REVIEW: Tennessee Retro (The Basement)

Review by Nathan Joe

Miriama McDowell

[Southern Discomfort]

Of the three major post-war American playwrights, Tennessee Williams strikes me as the most emotionally rich and rewarding, a master observer of the human condition and poet of the stage. But, despite his influence and legacy, it tends to be The Glass Menagerie, A Streetcar Named Desire and Cat on a Hot Tin Roof that he is best remembered for, and often his supposedly lesser works are left untouched. With the black doris project, director and co-producer James Beaumont has made an effort to revive Williams’ earliest short plays with a talented team of emerging and established actors.

Williams, quoted in the programme notes, described his one major theme to be the “destructive impact of society on the sensitive, non-comformist individual,” but the more apparent link between these four short plays (besides all being set in the deep south) seems to be the lies we tell ourselves in order to survive. It’s an unapologetically cynical outlook, but not without an uncomfortable sense of humour running underneath—the humour of recognition and truth.

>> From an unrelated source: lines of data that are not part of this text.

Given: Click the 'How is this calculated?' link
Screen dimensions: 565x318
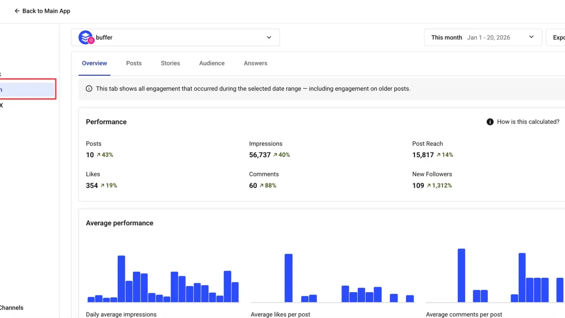Looking at the screenshot, I should tap(528, 121).
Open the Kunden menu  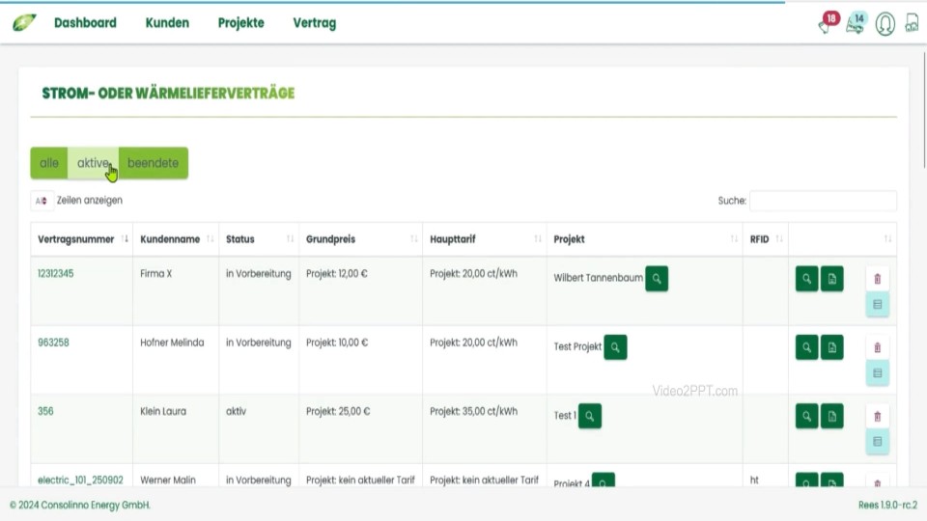click(167, 23)
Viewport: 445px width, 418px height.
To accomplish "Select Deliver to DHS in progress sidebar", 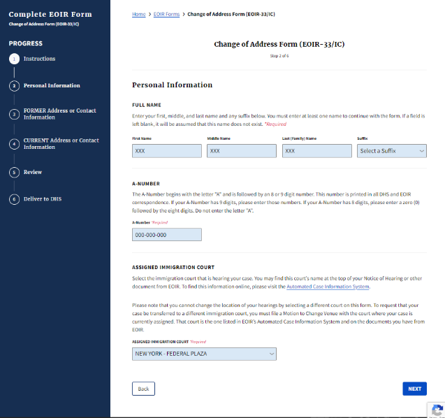I will point(43,199).
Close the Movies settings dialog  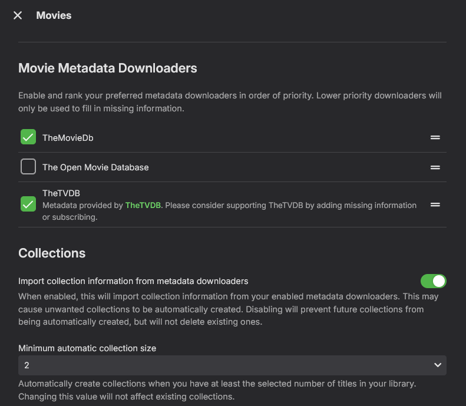(18, 15)
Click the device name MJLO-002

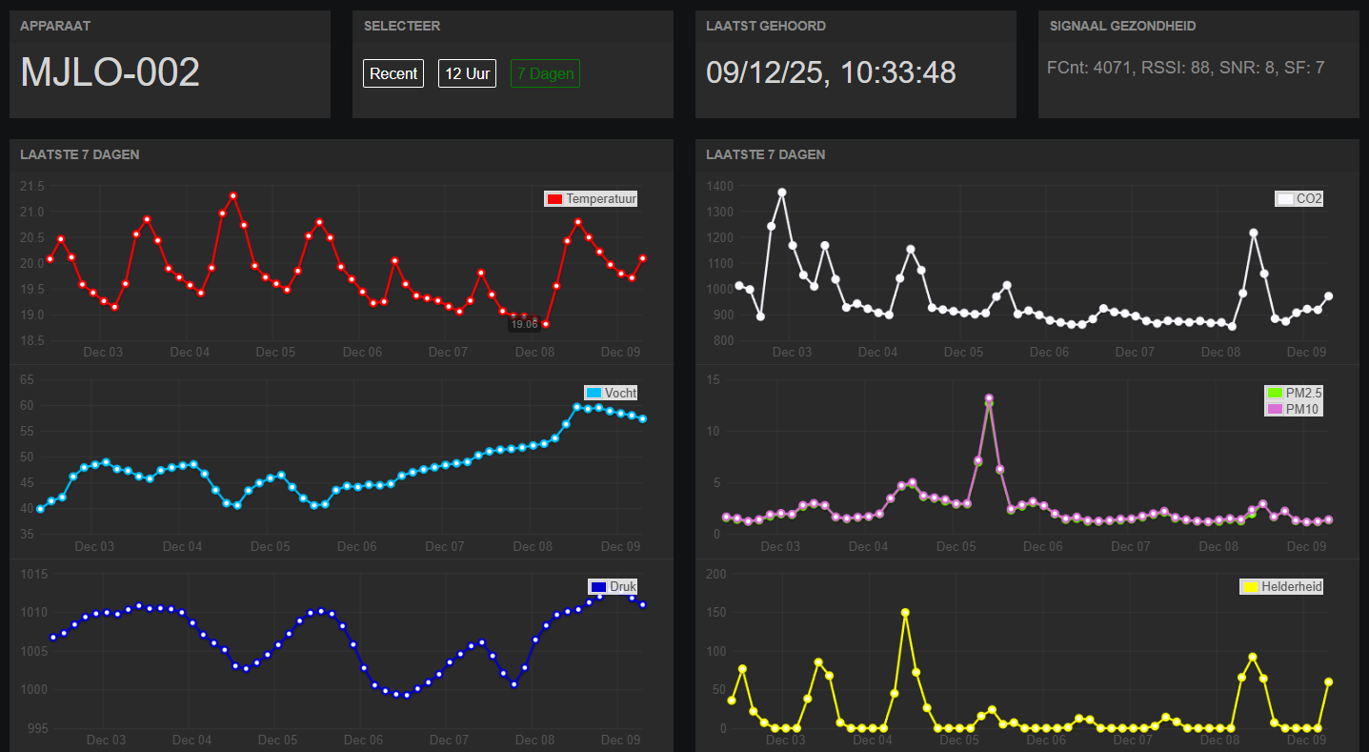(x=111, y=72)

The first play, Hello from Bertha, suffers slightly from being our introduction into the tone and style of the entire production. The poetic realism inherent in Williams’ language along with Romy Hooper’s portrait of woman on the verge of a nervous breakdown—while confidently performed—is confined to a one-note script. She’s balanced out nicely by the more grounded presences of Nicola Kawana’s and Christel Chapman, but they act more as sounding boards for Hooper’s hysteria than fully-formed characters. Though offering us moments of psychological realism, it’s the weakest text of the evening, lacking real conflict or stakes, and leaving us with little more than an actor’s exercise, albeit a highly watchable one.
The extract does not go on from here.